The polls are open to voting on all matters to be presented. Each share of common stock is entitled to one vote. After I describe each item to be voted on, we will close the polls. We will not accept ballots, proxies, revocations, or changes after the closing of the polls. If you have already submitted your vote by proxy and do not wish to change your vote, you do not need to vote now, and your shares will be voted as previously instructed. If you intend to vote and have not already done so, you must submit your vote online now in order for it to be counted. If you have not voted, I encourage you to vote online now. We will proceed with the proposals. After all of the proposals have been described, we will answer any questions related to a proposal submitted online.
As a reminder, we ask that any comments or questions during this portion of the meeting pertain only to these proposals. Please submit any questions as soon as possible for our review. We are now voting on the following proposals. Proposal one, to elect the board of directors, five nominees for director to hold office until the 2027 Annual Meeting of Stockholders. The board of director nominees are as follows: Jeff Booth, Elizabeth Crain, Yadin Rozov, Adam Sullivan, Eric Weiss. Proposal two, to approve on a non-binding advisory basis the compensation of our named executive officers as disclosed in the proxy statement. Proposal three, to ratify the selection of KPMG LLP as the company's independent registered public accounting firm for the fiscal year ending December 31st, 2026. If you wish to vote your shares online or change your vote, please do so now.

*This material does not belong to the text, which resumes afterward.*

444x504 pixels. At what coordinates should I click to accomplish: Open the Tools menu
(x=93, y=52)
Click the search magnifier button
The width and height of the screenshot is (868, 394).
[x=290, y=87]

The polls will be closing shortly. We will now review if there are any questions submitted about the proposals before we close the polls. As a reminder, we will only review and answer questions at this time that pertain to the proposals. I can confirm that there are no questions at this time. The time is now 10:06 A.M. Eastern Time, and the polls are now closed for voting. Ms. Hairston, the Inspector of Election, has advised me that based upon her preliminary report, each of the nominees for director has been elected. Proposal 2 has been approved, and the selection of KPMG LLP as the company's independent registered public accounting firm for the fiscal year ending December 31st, 2026, has been ratified.
A full tally of the votes will be published in a current report on Form 8-K, which will be filed with the Securities and Exchange Commission within the next four business days. This completes the formal business to come before this annual meeting. There being no further formal business, this meeting now stands adjourned.
Thank you everyone for attending our 2026 Annual Meeting of Stockholders. Thank you to my fellow board members, along with our management team and KPMG for participating in our Annual Meeting of Stockholders. Thank you to all of our stockholders for your continued support.
This now concludes the meeting. Thank you for joining, and have a pleasant day.